Following this, in the cases where the optimal moves are close to highly negative rewards, SARSA tends to avoid an optimal but dangerous path. If we change the negative reward for falling off the cliff to -50 units or even lower (in magnitude), then SARSA takes a less safe path, which goes closer to the cliff. This indicates that as we make the magnitude of the negative reward higher, SARSA tends to be more conservative.

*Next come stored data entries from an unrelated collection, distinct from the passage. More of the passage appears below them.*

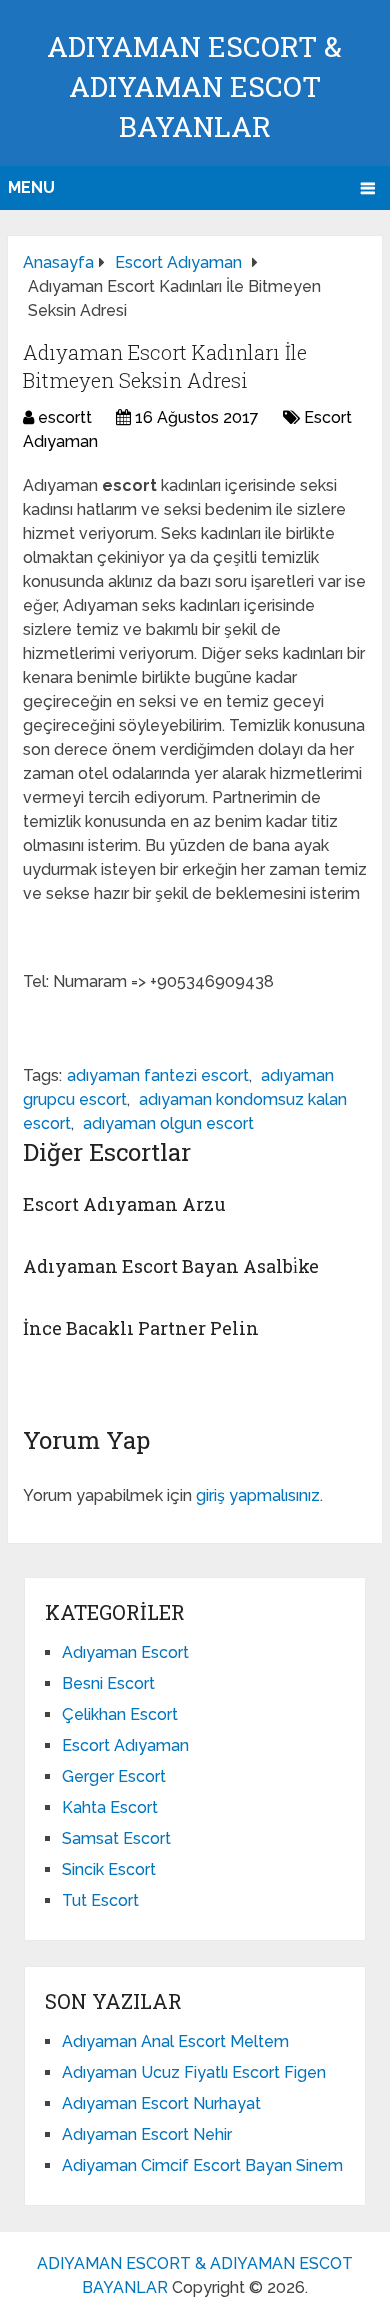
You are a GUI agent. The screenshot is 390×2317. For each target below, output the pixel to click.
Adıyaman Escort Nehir (147, 2134)
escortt (65, 417)
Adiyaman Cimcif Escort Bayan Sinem (202, 2165)
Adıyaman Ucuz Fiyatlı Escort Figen (194, 2072)
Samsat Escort (116, 1838)
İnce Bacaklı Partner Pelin (141, 1328)
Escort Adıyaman (125, 1745)
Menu (31, 187)
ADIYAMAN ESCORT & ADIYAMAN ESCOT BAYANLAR (194, 86)
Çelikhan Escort (120, 1714)
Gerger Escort (114, 1776)
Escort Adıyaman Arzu (124, 1204)
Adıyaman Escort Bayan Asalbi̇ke (171, 1266)
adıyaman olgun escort (168, 1123)
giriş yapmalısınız (258, 1495)
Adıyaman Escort (125, 1652)
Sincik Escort (109, 1869)
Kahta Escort (110, 1807)
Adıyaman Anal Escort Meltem (175, 2041)
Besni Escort (108, 1683)
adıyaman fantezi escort (158, 1075)
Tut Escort (100, 1900)
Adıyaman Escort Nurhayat (161, 2103)
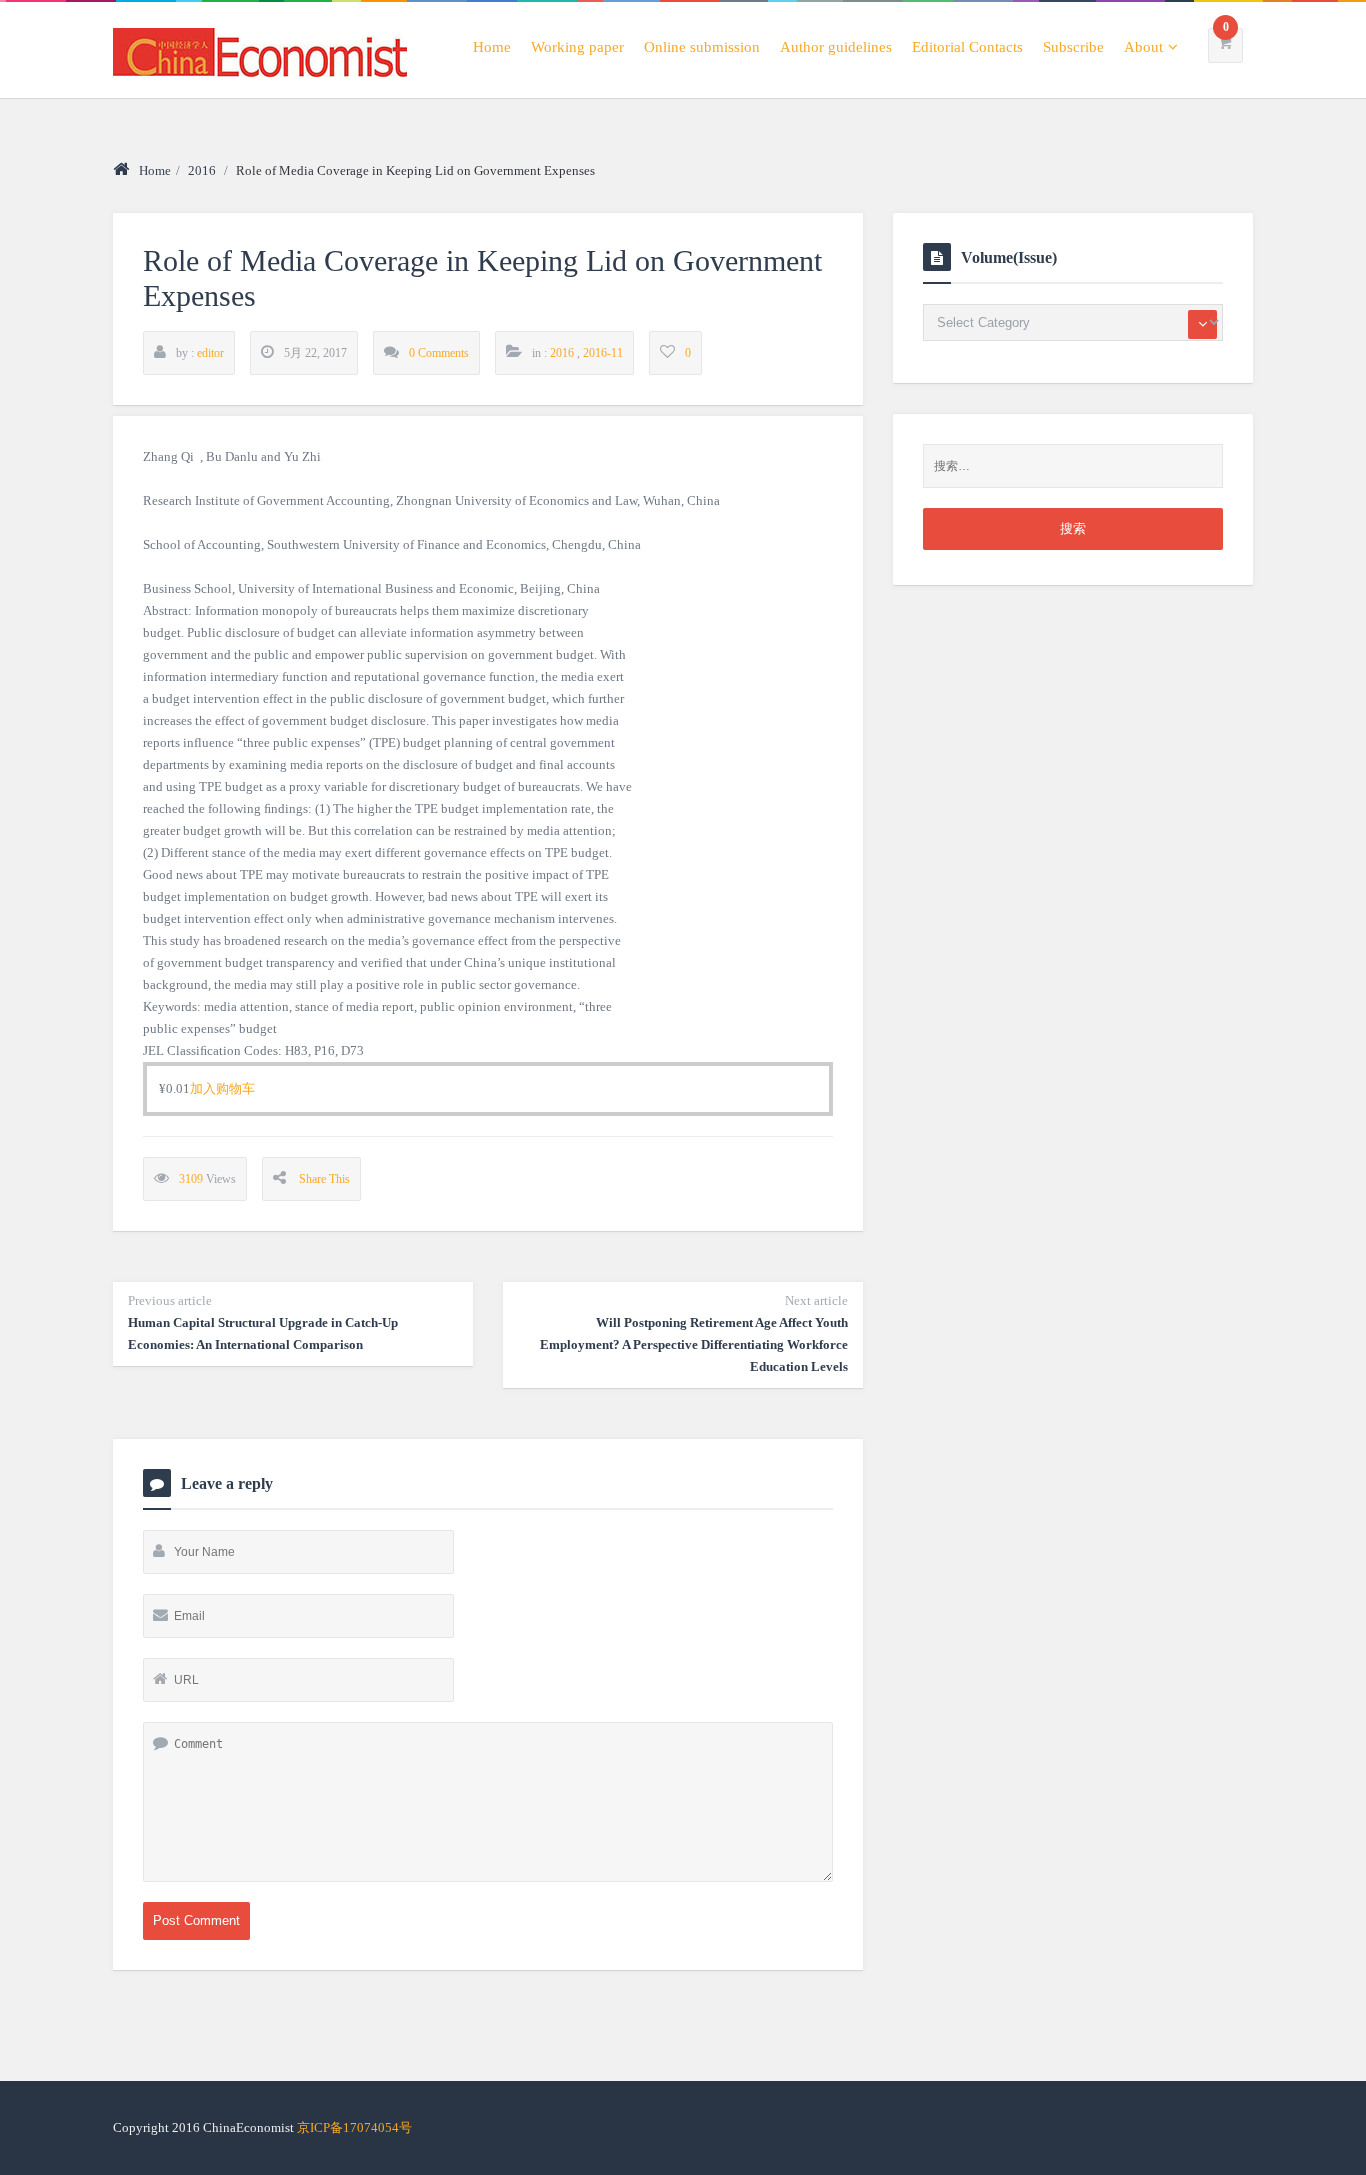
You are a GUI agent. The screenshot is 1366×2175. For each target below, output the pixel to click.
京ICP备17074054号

Although Q-learning finds the optimal policy, its online performance is worse than SARSA (because of the closeness between the path and the cliff) in this case where we have set $\epsilon$ = 0.1. If we choose a lower exploration rate like 0.01, then Q-learning does better. Nevertheless, asymptotically, both converge to the optimal policy if $\epsilon$ is decreased over time.
Expected SARSA
Let us consider an update rule just like Q-learning, but with an Expectation over all the state-action pairs instead of a maximum. This algorithm is known as Expected SARSA.
\[Q(S_t,A_t) := Q(S_t,A_t) + \alpha [ R_{t+1} + \gamma \mathbb{E}_{\pi}[Q(S_{t+1},A_{t+1}) | S_{t+1}] - Q(S_t,A_t)]\] \[Q(S_t,A_t) := Q(S_t,A_t) + \alpha [ R_{t+1} + \gamma \sum_{a}\pi(a|S_{t+1})Q(S_{t+1},a) - Q(S_t,A_t)]\]We can use it both on as well as off-policy. If $\pi$ is a greedy policy while the behavior being exploratory, then Expected SARSA is exactly Q-learning. Hence this generalizes Q-learning and improves considerably over SARSA. Having these properties, Expected SARSA may outperform both SARSA and Q-learning with some additional computational cost.
Conclusion
In this article, we saw some well-known methods to solve Reinforcement Learning problems using bootstrapping and sampling. However, it is difficult to extend these algorithms to real-world RL problems. Real-world RL problems like the game of Go can have up to $10^{170}$ states and more than $200$ possible moves to make at a time, and many problems like teaching a Helicopter to fly in a park, a robot trying to manipulate objects, etc. can have extremely large or asymptotically infinite state and action spaces. The table-lookup representation used until now is highly impractical to solve these problems. Hence we use function approximators like Neural-Networks to find an approximate action-value function rather than finding the value for each state-action pair. In a nutshell, the approximator is chosen and tuned such that it can represent the values and probabilities for the whole state-action space in a finite and small number of parameters. However, the core logic behind the algorithms remains the same, just with a change in the way they are implemented.